**EXERCISE AIM:** Please return the passage of the court case report below from "1711. January 11.—The" to "allowed a hearing.", copied word for word.

Fol. Dic. v. 2. p. 74. Fountainhall, v. 2. p. 628. *** Forbes reports this case.

1710. December 15.

In the compt and reckoning at the instance of the Lady Ormiston, as executrix to the Lady Whitelaw, against John Hamilton of Bangour, as heir to him; the Lords found, That the pursuer could not have allowance out of the executry of extraordinary expense, necessarily disbursed in expeding the con-confirmation, occasioned by the fault and means of the deceased Mr James Hamilton of Bangour, apparent heir to the defunct, in prejudice of the defender, who is served heir to him; albeit he the defender also represents the said Mr James Hamilton his father, against whom no action was brought upon that head in his lifetime.

1711. January 11.—The Lords 15th December last, having found, That the extraordinary expense necessarily disbursed by the fault and means of the deceased Bangour, apparent heir to the Lord Whitelaw, cannot procure to the executrix allowance thereof out of the executry, in prejudice of the defender the heir served, the pursuers reclaimed; whereupon the parties were allowed a hearing.

**RAW DATA:**
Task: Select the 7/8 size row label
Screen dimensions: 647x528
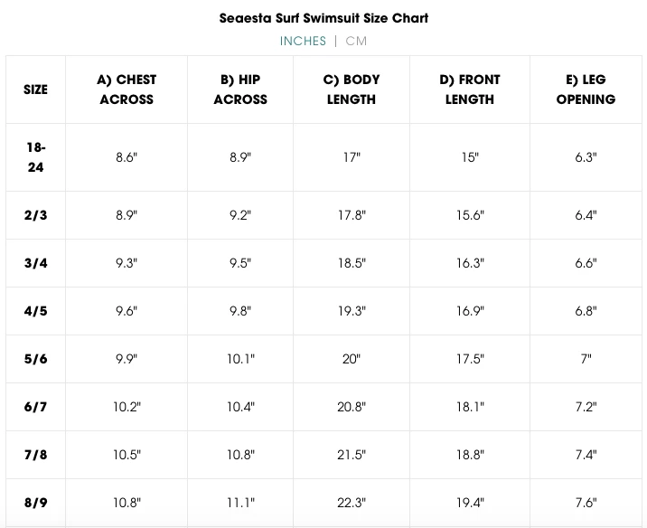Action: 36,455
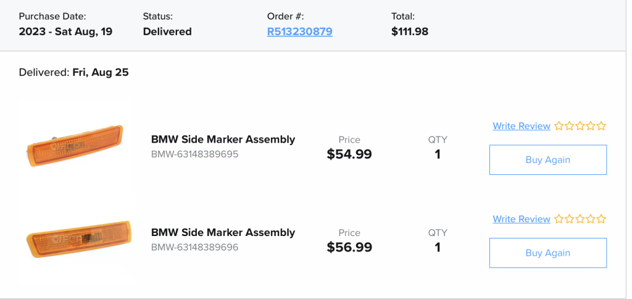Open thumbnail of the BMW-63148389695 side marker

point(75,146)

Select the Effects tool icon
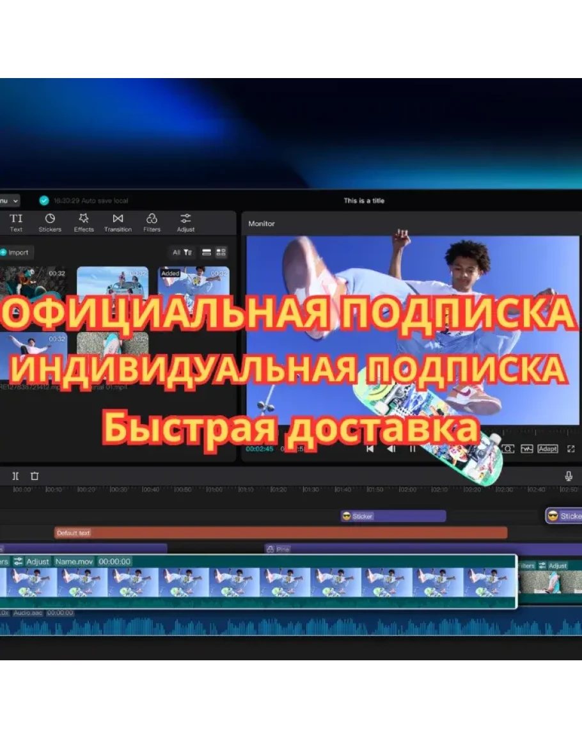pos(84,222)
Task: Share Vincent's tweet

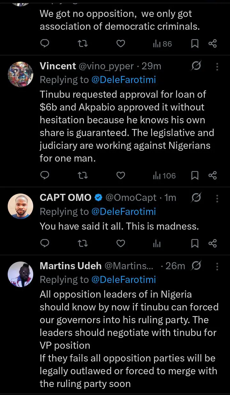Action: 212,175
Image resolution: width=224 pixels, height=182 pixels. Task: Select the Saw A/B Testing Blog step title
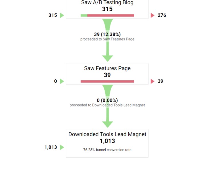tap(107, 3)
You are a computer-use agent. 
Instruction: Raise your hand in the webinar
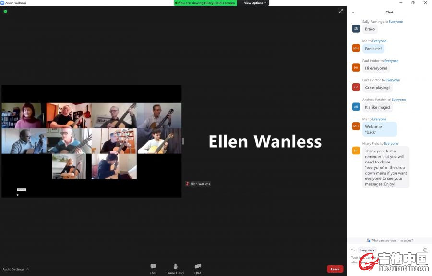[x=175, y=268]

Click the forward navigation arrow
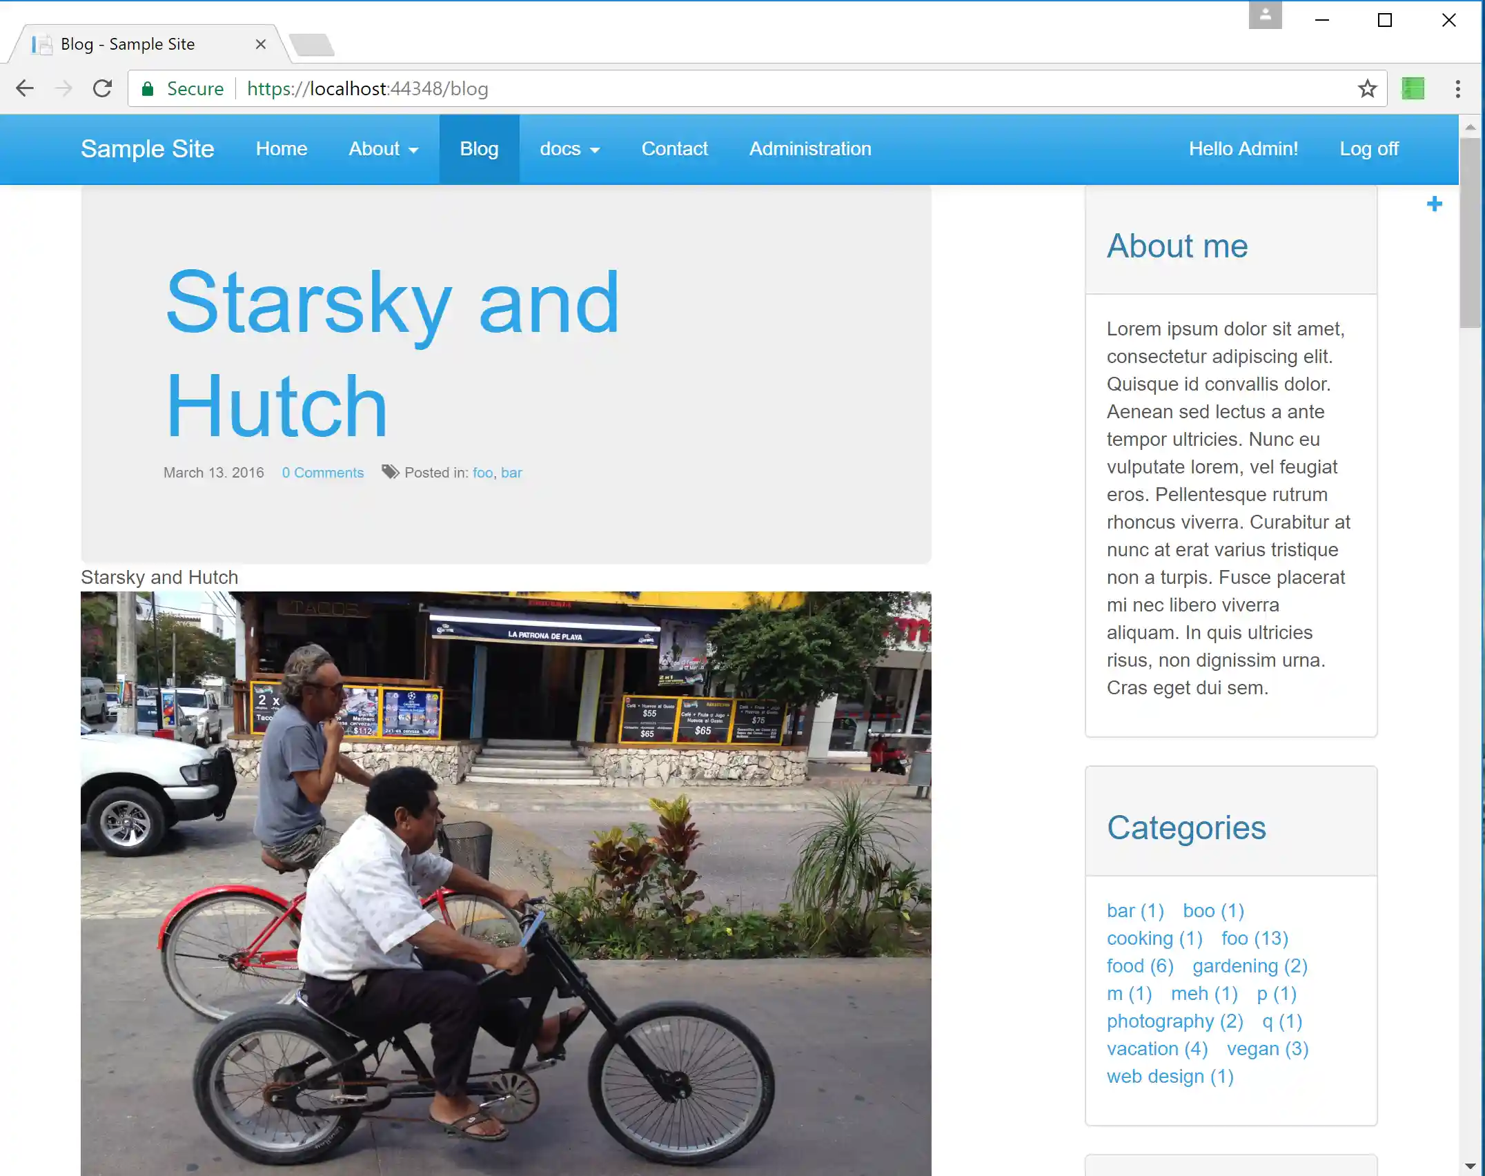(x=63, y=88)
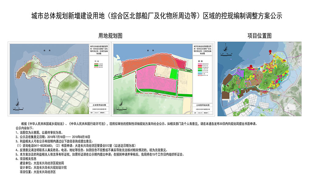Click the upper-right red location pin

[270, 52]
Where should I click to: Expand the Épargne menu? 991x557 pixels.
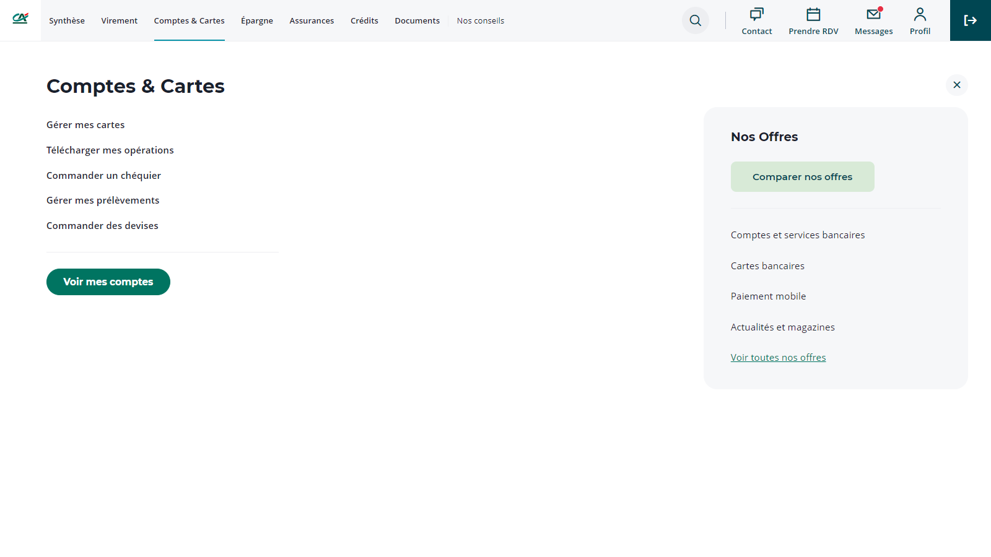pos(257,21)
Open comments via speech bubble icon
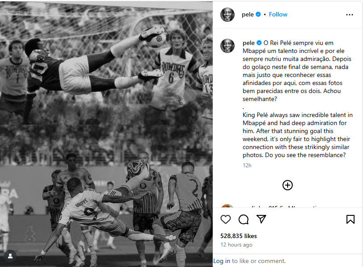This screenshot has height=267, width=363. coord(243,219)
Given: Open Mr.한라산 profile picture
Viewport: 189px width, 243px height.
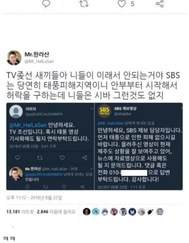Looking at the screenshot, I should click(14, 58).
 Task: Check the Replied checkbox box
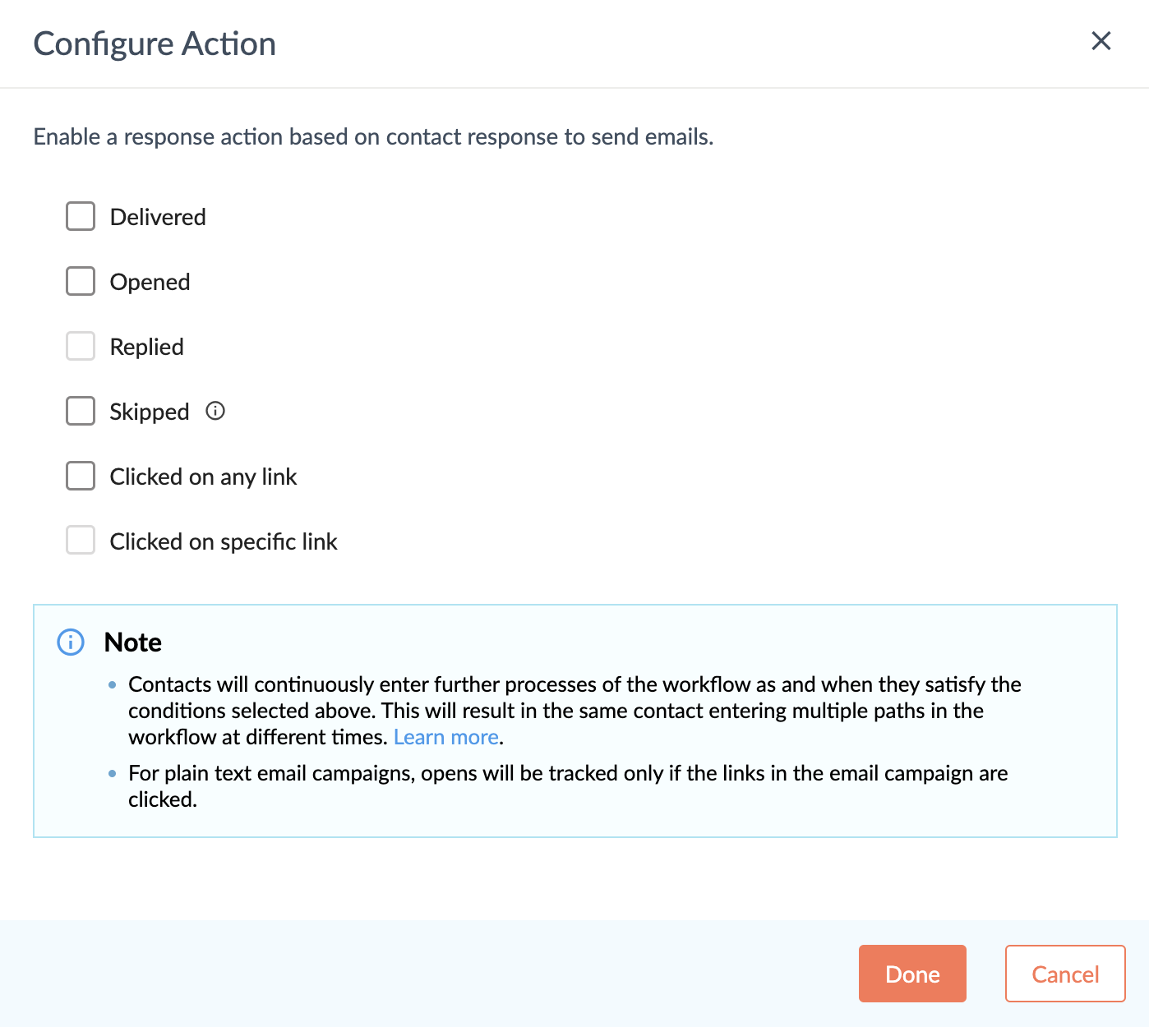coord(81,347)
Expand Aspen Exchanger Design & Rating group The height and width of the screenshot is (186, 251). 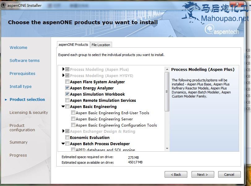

**RESULT:**
1711. January 11.—The Lords 15th December last, having found, That the extraordinary expense necessarily disbursed by the fault and means of the deceased Bangour, apparent heir to the Lord Whitelaw, cannot procure to the executrix allowance thereof out of the executry, in prejudice of the defender the heir served, the pursuers reclaimed; whereupon the parties were allowed a hearing.